Our canonical category system has **17 categories** across 6 families:

### Tech Family (9 categories)
- **Laptops** (slug: `laptops`)
- **Phones** (slug: `phones`)
- **Phone Cases & Protection** (slug: `phone-cases-protection`)
- **Monitors** (slug: `monitors`)
- **TV & Display** (slug: `tv-display`)
- **Headphones & Audio** (slug: `headphones-audio`)
- **Keyboards & Mice** (slug: `keyboards-mice`)
- **Tablets** (slug: `tablets`)
- **Smartwatches** (slug: `smartwatches`)

### Gifts & Lifestyle Family (3 categories)
- **Personal Care** (slug: `personal-care`)
- **Wellness & Supplements** (slug: `wellness-supplements`)
- **Gifts & Lifestyle** (slug: `gifts-lifestyle`)

### Books & Media, Toys & Games, Kitchen, Home & Garden (5 categories)
- **Books & Media** (slug: `books-media`)
- **Toys & Games** (slug: `toys-games`)
- **Kitchen** (slug: `kitchen`)
- **Small Appliances** (slug: `small-appliances`)
- **Home & Garden** (slug: `home-garden`)

**Key Rules**: No new categories, no renaming. Just route existing products into the best matching category.

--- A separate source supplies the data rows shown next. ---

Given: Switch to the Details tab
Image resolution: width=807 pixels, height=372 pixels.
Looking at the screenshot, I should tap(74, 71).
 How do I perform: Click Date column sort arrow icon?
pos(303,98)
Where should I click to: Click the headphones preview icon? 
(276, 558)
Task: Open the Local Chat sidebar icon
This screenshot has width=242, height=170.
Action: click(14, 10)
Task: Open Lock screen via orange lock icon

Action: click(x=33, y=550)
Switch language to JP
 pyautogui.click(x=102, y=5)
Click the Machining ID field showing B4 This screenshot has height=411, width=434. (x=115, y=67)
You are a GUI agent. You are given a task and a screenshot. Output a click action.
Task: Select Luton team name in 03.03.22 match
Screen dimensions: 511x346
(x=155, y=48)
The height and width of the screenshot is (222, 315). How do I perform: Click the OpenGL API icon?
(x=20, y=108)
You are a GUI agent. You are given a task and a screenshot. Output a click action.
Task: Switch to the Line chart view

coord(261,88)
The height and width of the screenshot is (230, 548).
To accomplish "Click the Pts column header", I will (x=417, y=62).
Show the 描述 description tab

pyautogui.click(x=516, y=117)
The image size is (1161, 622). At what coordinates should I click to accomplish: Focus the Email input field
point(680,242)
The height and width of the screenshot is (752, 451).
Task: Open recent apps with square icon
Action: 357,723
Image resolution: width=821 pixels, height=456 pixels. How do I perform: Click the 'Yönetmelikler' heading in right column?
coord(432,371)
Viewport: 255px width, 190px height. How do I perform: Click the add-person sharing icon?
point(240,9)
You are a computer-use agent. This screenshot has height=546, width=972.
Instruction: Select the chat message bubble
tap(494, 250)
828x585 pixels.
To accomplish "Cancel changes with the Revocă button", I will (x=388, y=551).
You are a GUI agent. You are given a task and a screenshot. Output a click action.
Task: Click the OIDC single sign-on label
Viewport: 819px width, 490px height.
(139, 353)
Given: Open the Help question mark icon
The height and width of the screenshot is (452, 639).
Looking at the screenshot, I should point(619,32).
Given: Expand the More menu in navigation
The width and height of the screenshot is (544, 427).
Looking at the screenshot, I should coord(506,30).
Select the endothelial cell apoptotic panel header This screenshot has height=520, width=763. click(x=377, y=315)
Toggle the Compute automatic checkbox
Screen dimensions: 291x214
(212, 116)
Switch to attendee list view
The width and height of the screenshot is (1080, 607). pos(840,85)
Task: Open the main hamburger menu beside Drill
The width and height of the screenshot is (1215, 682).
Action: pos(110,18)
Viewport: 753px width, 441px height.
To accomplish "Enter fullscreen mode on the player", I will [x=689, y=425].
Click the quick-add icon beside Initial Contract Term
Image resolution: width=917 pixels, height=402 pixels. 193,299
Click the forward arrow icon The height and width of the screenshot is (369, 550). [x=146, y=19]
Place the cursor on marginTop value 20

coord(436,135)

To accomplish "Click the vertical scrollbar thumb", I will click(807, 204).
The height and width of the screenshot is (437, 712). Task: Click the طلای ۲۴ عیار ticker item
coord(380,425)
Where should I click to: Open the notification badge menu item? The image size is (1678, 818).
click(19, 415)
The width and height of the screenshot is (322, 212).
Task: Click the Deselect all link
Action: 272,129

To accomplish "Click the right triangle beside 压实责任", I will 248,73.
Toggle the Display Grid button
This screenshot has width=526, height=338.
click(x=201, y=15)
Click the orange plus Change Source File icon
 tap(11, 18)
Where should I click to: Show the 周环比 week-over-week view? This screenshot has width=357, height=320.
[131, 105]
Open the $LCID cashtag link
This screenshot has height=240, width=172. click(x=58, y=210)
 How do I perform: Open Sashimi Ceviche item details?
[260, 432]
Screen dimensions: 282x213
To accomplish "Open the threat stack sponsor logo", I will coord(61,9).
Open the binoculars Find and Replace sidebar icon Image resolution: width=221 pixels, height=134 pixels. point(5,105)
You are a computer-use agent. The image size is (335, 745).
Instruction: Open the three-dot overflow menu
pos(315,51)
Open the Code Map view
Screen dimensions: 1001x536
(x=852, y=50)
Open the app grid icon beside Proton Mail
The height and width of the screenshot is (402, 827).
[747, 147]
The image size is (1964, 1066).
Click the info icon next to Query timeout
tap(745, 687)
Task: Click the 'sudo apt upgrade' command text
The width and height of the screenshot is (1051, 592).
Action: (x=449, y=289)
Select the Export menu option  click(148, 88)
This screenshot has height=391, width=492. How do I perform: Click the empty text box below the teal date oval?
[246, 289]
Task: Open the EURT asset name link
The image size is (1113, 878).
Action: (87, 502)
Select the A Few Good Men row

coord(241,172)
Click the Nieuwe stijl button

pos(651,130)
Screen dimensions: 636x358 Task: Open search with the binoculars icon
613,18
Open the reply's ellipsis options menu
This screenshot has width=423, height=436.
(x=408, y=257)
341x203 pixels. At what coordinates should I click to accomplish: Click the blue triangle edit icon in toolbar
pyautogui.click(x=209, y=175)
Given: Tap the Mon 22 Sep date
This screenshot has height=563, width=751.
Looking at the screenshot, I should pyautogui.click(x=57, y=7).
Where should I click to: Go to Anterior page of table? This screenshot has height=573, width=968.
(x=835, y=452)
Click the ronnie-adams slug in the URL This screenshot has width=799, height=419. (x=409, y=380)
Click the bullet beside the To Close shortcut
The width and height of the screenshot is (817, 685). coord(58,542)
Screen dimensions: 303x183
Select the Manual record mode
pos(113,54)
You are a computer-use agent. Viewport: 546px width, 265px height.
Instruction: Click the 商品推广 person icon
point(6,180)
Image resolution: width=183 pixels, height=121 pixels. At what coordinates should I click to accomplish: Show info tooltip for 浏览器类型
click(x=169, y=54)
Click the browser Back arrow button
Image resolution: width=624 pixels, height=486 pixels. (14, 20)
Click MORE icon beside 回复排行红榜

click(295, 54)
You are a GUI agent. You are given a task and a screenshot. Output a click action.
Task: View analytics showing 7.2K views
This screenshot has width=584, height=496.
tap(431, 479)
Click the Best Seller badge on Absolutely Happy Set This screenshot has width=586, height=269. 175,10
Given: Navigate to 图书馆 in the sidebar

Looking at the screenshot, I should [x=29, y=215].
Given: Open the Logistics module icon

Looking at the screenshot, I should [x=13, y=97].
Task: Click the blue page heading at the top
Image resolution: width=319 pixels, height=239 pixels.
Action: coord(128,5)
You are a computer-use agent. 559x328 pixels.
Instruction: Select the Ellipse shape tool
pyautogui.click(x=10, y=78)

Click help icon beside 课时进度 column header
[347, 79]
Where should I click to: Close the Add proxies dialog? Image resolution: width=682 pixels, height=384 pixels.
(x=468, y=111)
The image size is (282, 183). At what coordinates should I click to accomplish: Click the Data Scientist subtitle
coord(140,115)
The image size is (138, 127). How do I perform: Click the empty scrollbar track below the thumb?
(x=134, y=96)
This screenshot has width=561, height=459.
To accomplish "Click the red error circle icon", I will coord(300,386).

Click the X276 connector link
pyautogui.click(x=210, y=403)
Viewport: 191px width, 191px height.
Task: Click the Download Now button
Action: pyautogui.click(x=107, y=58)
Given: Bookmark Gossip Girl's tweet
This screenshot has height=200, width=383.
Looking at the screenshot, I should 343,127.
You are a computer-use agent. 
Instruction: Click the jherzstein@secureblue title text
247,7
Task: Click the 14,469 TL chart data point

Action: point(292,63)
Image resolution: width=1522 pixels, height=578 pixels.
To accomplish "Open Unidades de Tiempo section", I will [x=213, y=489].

## 2. Current Database Schema & Inference

### Product Table Fields
- `Product.category`: The final canonical category (currently NULL for 20,617 products)
- `Product.name`: Product name (used for name-based heuristics)
- `Product.description`: Product description
- `Product.source`: Source/provider name

**Current Inference Logic** (`src/lib/categoryInference.ts`):
- Existing `FEED_CATEGORY_TO_CANONICAL` mapping (incomplete)
- Hard rules for phone cases detection
- Name-based fallback heuristics
- Gaps: 20k+ products with NULL still need inference

### Re-inference Script
- `scripts/runReinfer.ts`: Batches products and updates category field
- Uses `inferCategorySlugFromIngestion()` function
- Needs to be enhanced with better provider-category mapping

## 3. Product Distribution (from inspectProductTypes.ts)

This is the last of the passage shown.